Sidang Jemaat Laodikea atau Gereja MAHK dengan jumlah keanggotaannya yang baharu hanya sekitar 15 juta jiwa di waktu ini, sesungguhnya masih jauh daripada jumlah seluruh umat manusia yang mau Tuhan selamatkan dari bumi ini sebelum masa kasihan berakhir di depan. Apalagi setelah malaikat sidang jemaatnya atau Organisasi General Conference of SDA diludahkan keluar dari mulut Jesus dalam tahun 1935 sampai kepada hari ini, besarnya jumlah umat Allah sejak itu sesungguhnya tidak banyak lagi bertambah, sekalipun jumlah keanggotaan mereka masih terus meningkat dengan pesatnya. Itulah sebabnya,  maka Nyonya White sebagai Pendiri Sidang Jemaat Laodikea sejak dari mulanya sudah memperingatkan :  

“Adalah merupakan penegasan yang serius yang ku buat kepada sidang, bahwa b e l u m   a d a   s a t u  d i   a n t a r a    d u a  p u l u h  nama yang terdaftar pada buku-buku sidang yang siap untuk mengakhiri sejarah bumi mereka, dan mereka benar-benar akan jadi bagaikan tanpa Allah dan tanpa harapan di dunia ini sebagai orang berdosa biasa. Mereka mengaku sedang berbakti kepada Allah, namun mereka sedang lebih bersunggguh-sungguh melayani mammon. Pekerjaan yang setengah-setengah ini adalah sama dengan suatu perbuatan menyangkal Kristus yang tetap, dan bukan sebuah pengakuan terhadap Kristus. ………….”General Conference Bulletin, 1893, pp. 132, 133 (Christian Service, p. 41).

Untuk itulah, maka Pekabaran atau Doktrin Tongkat Gembala itu juga akan merupakan Pekabaran dari Panggilan Jam Ke-11, yaitu sebuah pekabaran atau doktrin Alkitab yang berfungsi mengumpulkan mereka 144.000 orang-orang pilihan Allah itu sebagai buah-buah pertama dari dalam sidang jemaat Laodikea, yang kelak akan menyelesaikan missi penyelamatan jiwa-jiwa dari buah-buah kedua ke seluruh muka bumi pada akhir masa kasihan yang akan datang.

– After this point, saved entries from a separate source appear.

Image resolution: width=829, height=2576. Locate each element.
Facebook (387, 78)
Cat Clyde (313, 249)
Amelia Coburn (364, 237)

Karena sidang jemaat Laodikea adalah sidang jemaat yang terakhir di akhir sejarah dunia sekarang ini, maka d i a l a h  yang tak dapat tiada harus menyelesaikan seluruh pekerjaan penyelamatan jiwa-jiwa itu ke seluruh muka bumi ini. Namun karena kondisi kerohaniannya yang digambarkan oleh nabi Pendiri Sidang  Jemaat  itu di atas, maka tak dapat tiada akan hanya 144.000 orang saja yang akan dipilih bagi tugas itu. Untuk itulah, maka sebagaimana TONGKAT GEMBALA dari Musa telah  berhasil membawa Israel yang sisa memasuki tanah Perjanjian yang lalu, maka dalam perjalanan Exodus kedua kita umat Israel akhir zaman sekarang ini, TONGKAT GEMBALA itu juga sebagai sebuah pekabaran akan kelak berhasil menghantarkan 144.000 Israel yang sisa memasuki Tanah  Palestina pada  tahun 2027 yang akan datang.

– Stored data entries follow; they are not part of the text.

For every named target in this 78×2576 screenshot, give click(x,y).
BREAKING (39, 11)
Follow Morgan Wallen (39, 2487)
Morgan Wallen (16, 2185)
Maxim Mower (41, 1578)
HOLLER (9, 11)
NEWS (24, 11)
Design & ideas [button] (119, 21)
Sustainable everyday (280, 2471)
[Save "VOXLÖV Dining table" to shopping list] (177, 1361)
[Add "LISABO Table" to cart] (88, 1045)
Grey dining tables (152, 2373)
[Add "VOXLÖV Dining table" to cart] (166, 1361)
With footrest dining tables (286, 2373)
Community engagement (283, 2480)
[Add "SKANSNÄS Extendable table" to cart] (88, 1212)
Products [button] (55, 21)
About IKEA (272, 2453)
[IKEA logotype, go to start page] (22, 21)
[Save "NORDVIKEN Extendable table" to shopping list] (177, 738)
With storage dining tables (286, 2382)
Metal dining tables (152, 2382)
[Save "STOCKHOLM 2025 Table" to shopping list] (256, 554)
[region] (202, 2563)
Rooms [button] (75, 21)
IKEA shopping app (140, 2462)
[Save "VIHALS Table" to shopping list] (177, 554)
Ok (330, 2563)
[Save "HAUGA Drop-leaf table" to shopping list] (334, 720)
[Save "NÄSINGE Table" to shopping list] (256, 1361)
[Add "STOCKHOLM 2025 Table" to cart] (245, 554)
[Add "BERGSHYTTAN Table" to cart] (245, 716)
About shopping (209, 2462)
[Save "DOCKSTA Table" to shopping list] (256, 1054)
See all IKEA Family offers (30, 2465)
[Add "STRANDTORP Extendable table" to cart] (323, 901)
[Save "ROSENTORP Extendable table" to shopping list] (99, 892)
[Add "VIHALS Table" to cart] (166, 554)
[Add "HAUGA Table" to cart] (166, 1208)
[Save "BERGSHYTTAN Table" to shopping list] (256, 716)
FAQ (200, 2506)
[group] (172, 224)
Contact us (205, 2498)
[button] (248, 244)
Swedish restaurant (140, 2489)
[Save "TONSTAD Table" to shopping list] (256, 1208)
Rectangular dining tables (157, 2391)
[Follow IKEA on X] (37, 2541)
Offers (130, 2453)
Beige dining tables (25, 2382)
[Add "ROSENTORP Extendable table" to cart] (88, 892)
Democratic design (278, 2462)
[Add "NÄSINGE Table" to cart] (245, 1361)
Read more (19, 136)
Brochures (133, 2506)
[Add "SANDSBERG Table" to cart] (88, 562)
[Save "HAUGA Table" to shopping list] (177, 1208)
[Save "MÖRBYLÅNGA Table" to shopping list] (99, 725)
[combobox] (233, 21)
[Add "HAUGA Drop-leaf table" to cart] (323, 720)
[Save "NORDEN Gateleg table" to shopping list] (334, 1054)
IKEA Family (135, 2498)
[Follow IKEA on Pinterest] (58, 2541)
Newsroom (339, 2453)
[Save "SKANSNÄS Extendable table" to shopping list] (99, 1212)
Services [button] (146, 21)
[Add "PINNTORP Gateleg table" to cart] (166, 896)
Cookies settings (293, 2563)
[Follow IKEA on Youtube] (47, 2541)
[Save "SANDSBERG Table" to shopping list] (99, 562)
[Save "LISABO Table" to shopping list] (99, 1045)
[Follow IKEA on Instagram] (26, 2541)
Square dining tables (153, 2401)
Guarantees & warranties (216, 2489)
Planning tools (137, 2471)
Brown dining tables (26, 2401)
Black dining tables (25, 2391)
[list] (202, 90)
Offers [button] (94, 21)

Dalam masa penuaian sekarang ini

Di dalam Injil Matius 20 : 1 – 16 telah diceriterakan kepada kita sebuah perumpamaan perihal bagaimana bumi ini sebagai sebuah kebun anggur yang luas harus dituai dalam beberapa kali penuaian semenjak dari pagi-pagi sekali. Karena kita kini hidup di akhir zaman, maka tinggal lagi saja dua penuaian yang harus diselesaikan : yaitu penuaian buah-buah pertama mereka 144.000 umat pilihan itu dari dalam sidang jemaat Laodikea, dan kemudian penuaian buah-buah kedua dari seluruh bumi, yang kelak tidak terhitung banyaknya.

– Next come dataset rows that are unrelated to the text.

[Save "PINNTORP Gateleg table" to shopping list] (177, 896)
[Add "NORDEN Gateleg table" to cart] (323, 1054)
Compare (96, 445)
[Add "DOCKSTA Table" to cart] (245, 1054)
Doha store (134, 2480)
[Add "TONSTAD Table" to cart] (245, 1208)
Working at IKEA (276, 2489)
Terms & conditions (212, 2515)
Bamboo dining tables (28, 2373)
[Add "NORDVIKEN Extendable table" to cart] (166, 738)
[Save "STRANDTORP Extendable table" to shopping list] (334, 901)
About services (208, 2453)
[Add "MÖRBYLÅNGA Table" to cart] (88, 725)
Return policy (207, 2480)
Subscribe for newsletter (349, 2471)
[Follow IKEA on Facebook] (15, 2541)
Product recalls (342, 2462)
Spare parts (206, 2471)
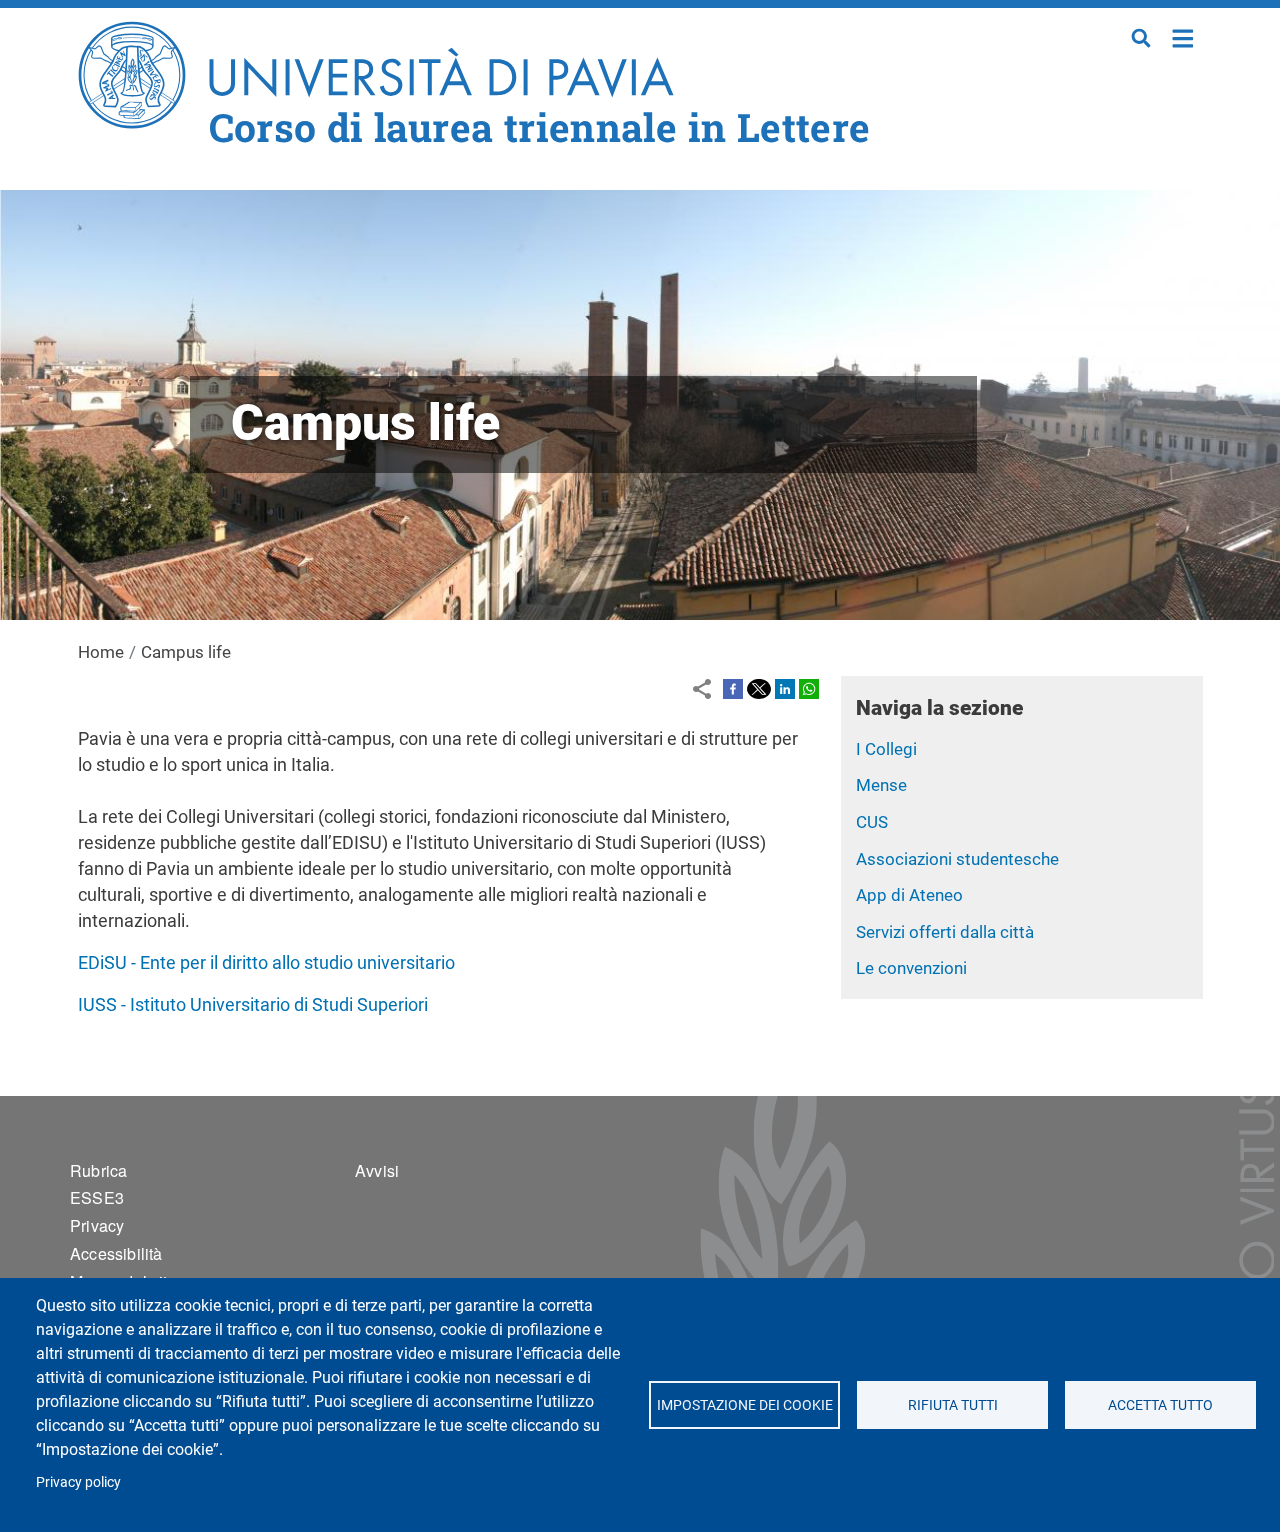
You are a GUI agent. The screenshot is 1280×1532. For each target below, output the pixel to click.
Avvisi (377, 1170)
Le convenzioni (911, 968)
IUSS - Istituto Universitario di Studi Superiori (253, 1004)
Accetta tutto (1160, 1405)
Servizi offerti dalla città (945, 932)
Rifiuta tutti (952, 1405)
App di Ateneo (909, 895)
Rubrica (98, 1170)
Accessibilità (116, 1253)
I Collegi (886, 749)
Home (1183, 36)
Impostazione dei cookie (744, 1405)
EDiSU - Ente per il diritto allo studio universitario (266, 962)
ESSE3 (97, 1197)
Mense (881, 785)
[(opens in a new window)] (733, 688)
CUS (872, 822)
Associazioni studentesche (957, 859)
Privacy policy (78, 1482)
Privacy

Karena hanya tinggal satu pekabaran lagi, yaitu Pekabaran Tongkat Gembala dengan nabinya yang terakhir, Sdr. Victor T. Houteff, yang telah menggabungkan semua ajaran Alkitab berikut seluruh interpretasinya ke dalam ROH NUBUATAN dari Wahyu 19 : 10,  atau Mangkok Emas dari nubuatan Zakharia pasal 4, maka ROH NUBUATAN itu juga yang tak dapat tiada akan melambangkan PANGGILAN JAM KE-SEBELAS dari perumpamaan Jesus pada Matius 20 : 1 – 16 di atas.

Karena semua rahasia Allah yang diungkapkan oleh para nabi akhir zaman yang dinubuatkan pada Amos 3 : 7 itu, sudah akan selengkapnya terungkap di dalam sidang jemaat Laodikea, maka sekaliannya itu juga yang tak dapat tiada akan ditemukan di dalam ROH NUBUATAN itu saja.

Dari nubuatan nabi Jesaya yang juga sedang digenapi sekarang ini, Tuhan berfirman :

“Karena oleh a p i dan oleh p e d a n g – N y a Tuhan akan menghimbau semua manusia, maka mereka yang dibunuh Tuhan itu kelak akan banyak sekali. Mereka yang mempersucikan diri dan membersihkan diri di dalam taman-taman di belakang sebuah pohon kayu di tengah-tengahnya, yang makan daging babi dan berbagai makanan haram dan tikus, akan kelak dibinasakan sama sekali. Demikianlah firman Tuhan.”Jesaya 66 : 16 – 17

Karena nubuatan Jesaya inipun sudah akan terungkap pengertiannya di dalam ROH NUBUATAN bagi sidang jemaat Laodikea di akhir zaman sekarang ini, maka hendaklah dipahami, bahwa  :
                      a p i     =    Roh Suci atau Roh Kebenaran
                     Pedang  =    Firman Allah dari ROH NUBUATAN
        Semua manusia   =    Semua umat sidang jemaat Laodikea
         Taman-taman    =    Gedung-Gedung Gereja
               Pohon kayu  =    Pemimpin / Pendeta
  Daging babi dsbnya   =    Sesuai ajaran Reformasi Kesehatan
                                       tahun 1863 semua makanan hewani
                                       sudah seluruhnya diharamkan dan       
                                       masuk kategori babi, tikus dll.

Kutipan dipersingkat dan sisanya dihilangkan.